» **Exercise data**:

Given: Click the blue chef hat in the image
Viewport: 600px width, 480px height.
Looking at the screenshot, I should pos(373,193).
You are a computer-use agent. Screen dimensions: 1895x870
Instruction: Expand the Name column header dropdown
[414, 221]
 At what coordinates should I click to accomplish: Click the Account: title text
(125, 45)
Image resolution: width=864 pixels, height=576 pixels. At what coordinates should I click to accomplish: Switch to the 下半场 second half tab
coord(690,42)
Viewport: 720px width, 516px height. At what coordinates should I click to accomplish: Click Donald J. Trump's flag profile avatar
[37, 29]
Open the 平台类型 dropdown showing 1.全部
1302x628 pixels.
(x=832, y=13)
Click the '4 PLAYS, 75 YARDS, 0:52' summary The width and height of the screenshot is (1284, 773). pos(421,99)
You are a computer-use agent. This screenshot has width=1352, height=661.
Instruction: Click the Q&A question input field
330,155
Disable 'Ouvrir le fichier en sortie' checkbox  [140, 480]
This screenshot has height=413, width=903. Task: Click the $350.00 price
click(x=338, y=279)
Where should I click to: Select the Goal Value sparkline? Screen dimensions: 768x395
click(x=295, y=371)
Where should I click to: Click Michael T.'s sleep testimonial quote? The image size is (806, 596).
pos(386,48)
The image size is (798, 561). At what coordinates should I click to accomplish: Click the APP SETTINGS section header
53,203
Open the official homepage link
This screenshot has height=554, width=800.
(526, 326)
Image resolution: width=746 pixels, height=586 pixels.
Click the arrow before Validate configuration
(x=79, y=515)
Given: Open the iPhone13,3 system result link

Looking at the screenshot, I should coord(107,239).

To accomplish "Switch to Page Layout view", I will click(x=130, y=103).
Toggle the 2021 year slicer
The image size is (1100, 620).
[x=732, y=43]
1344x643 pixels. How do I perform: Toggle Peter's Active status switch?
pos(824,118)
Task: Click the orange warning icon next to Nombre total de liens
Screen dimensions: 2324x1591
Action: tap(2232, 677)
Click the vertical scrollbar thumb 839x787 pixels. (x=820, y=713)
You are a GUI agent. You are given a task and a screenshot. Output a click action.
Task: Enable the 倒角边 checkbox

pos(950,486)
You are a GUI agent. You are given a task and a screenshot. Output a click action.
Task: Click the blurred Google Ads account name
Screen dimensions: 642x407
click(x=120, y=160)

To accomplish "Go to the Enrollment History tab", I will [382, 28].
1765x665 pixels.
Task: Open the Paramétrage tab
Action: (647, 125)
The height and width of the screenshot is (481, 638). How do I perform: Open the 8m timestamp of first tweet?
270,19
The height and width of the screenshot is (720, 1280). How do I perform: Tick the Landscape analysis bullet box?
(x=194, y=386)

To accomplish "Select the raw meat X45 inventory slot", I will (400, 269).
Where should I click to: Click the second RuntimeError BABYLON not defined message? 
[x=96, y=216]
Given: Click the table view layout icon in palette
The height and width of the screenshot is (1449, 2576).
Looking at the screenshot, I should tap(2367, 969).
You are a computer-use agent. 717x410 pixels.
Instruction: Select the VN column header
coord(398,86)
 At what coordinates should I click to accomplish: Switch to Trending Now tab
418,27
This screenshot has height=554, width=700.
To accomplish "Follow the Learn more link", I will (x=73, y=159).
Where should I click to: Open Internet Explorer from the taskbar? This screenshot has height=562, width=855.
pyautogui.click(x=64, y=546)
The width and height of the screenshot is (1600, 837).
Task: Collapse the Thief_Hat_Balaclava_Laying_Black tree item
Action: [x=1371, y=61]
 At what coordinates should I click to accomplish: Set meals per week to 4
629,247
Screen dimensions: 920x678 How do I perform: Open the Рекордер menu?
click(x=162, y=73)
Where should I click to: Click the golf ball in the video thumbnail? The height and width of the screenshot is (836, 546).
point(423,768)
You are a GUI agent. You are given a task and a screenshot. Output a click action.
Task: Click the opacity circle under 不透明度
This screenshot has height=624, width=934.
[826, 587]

» **Exercise description**: Read the lines above. Gather those in which the string "icon" is found.

» **Solution**:
Task: Click the orange warning icon next to Nombre total de liens
Given: Click the table view layout icon in palette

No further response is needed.